**** SUPPLIED PASSAGE ****
TRD originally was going to
have Edelbrock make their headers system for them. I
even have one of the original TRD catalogues with a
picture of the Edelbrock headers in it. No one will
say what happened to the deal between TRD and
TRD had Thorley headers design
the header system for them. I will tell you they are
really something. They are a bright stainless steel
with cast stainless steel flanges. They are really
the nicest looking headers I have ever seen and I
just had to have them.
I do not know if it is true or
not, but I have been told that Thorley designed the
headers and TRD has contracted with several different
manufacturers to make the headers for them.
I got mine from Conicelli Toyota. I brought them home and pulled
them out of the box and stuck them together in my
basement for some pictures. I am sorry they did not
come out very good. I then boxed them back up and
shipped them to Performance Coatings to have them
ceramic coated in black satin. They look really nice.
I went to remove the Edlebrock
headers and was having trouble getting to that one
nut that gave me fits during the installation. I got
fed up and used a Saws-All and cut the primary tubes
off of the drivers side header. After that it
was a snap to remove.
There are a few tricks to the
installation of the TRD headers and overall I think
the installation instructions really suck. The
headers include soft copper gaskets and the
instructions say to also use Permatex high temp
copper silicone sealant on all of the gaskets. Ron
had his TRD headers professionally installed and he
told me that he had heard from several people that
their headers leaked. He said the key to a leak free
installation is to use LOTS of silicone. So I did. I
got that stuff all over everything.
**** RECORDS FOR THIS EXERCISE ****
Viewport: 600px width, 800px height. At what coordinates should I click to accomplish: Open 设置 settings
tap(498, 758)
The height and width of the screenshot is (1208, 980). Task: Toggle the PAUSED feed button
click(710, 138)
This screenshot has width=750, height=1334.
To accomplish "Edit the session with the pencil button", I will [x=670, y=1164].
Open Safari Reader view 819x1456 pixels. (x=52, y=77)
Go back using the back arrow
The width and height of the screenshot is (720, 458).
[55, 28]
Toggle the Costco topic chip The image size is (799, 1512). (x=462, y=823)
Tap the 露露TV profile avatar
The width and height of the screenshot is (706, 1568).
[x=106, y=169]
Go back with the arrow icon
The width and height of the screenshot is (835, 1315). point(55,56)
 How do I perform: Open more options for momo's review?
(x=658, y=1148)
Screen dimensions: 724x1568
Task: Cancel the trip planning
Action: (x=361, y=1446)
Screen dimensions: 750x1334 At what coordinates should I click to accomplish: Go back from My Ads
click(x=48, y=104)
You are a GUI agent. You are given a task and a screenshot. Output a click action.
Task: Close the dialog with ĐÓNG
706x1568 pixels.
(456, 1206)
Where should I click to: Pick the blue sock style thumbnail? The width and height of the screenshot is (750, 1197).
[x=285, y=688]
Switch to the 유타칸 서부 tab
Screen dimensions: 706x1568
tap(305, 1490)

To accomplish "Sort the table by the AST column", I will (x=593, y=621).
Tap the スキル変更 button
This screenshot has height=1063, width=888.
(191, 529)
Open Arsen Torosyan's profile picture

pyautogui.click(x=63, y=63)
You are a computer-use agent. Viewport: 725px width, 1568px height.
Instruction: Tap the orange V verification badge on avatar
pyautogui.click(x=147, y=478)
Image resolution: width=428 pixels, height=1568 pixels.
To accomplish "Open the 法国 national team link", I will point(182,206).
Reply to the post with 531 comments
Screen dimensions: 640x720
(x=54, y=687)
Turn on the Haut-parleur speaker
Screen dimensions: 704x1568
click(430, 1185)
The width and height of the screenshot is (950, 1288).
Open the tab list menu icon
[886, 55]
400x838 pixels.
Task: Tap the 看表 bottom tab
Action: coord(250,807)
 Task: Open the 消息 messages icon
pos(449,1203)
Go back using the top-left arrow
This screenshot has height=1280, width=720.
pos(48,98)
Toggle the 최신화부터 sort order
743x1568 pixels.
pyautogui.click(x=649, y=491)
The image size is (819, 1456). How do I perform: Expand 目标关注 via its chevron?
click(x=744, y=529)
****
§ **GIVEN EXERCISE 1**:
In the TRD headers text, why did the writer use a large amount of silicone on the gaskets?
§ **GIVEN EXERCISE 2**:
Rewrite the records as a numbered list, from the line containing "Open Safari Reader" up to and including the line containing "(456, 1206)". Leave out any blank lines.
The records have nothing to do with the TRD headers text.

§ **FULL RESPONSE 1**:
Ron had his TRD headers professionally installed and had heard from several people that their headers leaked. He told the writer that the key to a leak-free installation is to use lots of silicone.

§ **FULL RESPONSE 2**:
1. Open Safari Reader view 819x1456 pixels. (x=52, y=77)
2. Go back using the back arrow
3. The width and height of the screenshot is (720, 458).
4. [55, 28]
5. Toggle the Costco topic chip The image size is (799, 1512). (x=462, y=823)
6. Tap the 露露TV profile avatar
7. The width and height of the screenshot is (706, 1568).
8. [x=106, y=169]
9. Go back with the arrow icon
10. The width and height of the screenshot is (835, 1315). point(55,56)
11.  How do I perform: Open more options for momo's review?
12. (x=658, y=1148)
13. Screen dimensions: 724x1568
14. Task: Cancel the trip planning
15. Action: (x=361, y=1446)
16. Screen dimensions: 750x1334 At what coordinates should I click to accomplish: Go back from My Ads
17. click(x=48, y=104)
18. You are a GUI agent. You are given a task and a screenshot. Output a click action.
19. Task: Close the dialog with ĐÓNG
20. 706x1568 pixels.
21. (456, 1206)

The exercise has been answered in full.